Ground 3: substantial injustice

    1. At para 23 of his judgment the judge held that Mr Sinfield had not been fundamentally dishonest but if he was wrong about that, then it would be substantially unjust to dismiss the entire claim given that (in the judge’s view) it related to a peripheral part of the claim and the remainder of the claim was honest and genuine. In my view the judge was wrong to make a finding of substantial injustice on this basis.

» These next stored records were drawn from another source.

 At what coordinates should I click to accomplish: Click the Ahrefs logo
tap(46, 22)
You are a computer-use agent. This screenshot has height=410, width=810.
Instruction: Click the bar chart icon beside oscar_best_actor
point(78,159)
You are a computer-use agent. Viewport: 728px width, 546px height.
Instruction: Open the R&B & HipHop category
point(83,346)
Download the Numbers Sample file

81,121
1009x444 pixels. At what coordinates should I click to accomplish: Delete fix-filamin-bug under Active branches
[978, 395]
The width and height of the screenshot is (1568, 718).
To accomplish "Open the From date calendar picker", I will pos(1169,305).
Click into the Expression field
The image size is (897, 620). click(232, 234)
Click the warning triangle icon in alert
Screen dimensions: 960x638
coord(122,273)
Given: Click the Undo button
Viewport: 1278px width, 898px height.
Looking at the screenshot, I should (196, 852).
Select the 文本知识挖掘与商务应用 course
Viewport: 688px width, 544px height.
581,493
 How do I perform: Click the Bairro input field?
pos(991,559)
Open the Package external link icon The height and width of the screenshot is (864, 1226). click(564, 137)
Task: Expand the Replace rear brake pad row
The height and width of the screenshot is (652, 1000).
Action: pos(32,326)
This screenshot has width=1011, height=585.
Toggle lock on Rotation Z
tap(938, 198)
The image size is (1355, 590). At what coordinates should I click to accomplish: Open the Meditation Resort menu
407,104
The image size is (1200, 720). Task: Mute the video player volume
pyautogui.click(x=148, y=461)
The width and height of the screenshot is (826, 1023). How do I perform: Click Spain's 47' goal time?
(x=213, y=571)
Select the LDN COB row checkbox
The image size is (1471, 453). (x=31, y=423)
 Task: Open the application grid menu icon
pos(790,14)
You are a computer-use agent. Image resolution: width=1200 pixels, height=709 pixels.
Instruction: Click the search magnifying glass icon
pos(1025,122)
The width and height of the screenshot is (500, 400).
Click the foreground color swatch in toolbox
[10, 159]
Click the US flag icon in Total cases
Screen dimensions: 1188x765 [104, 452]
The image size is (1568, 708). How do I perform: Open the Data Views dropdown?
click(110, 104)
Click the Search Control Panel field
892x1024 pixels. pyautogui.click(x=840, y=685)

    2. The starting point is s 57(3). As I have explained, it follows from this provision that something more is required than the mere loss of damages to which the claimant is entitled to establish substantial injustice. Parliament has provided that the default position is that a fundamentally dishonest claimant should lose his damages in their entirety, even though ex hypothesi, by s 57(1), he is properly entitled to some damages. It would render superfluous s 57(3) if the mere loss of genuine damages could constitute substantial injustice. The judge made no findings capable of supporting a conclusion that if the whole claim was dismissed it would result in substantial injustice to Mr Sinfield Furthermore, the judge was wrong to characterise the gardening claim as peripheral. As I have explained, as originally presented, it was a very substantial part of the claim.

Conclusion

  1. For these reasons, the appeal is allowed, the judge’s order of 18 September 2017 is set aside, and the claim for damages is dismissed under s 57(2) of the 2015 Act.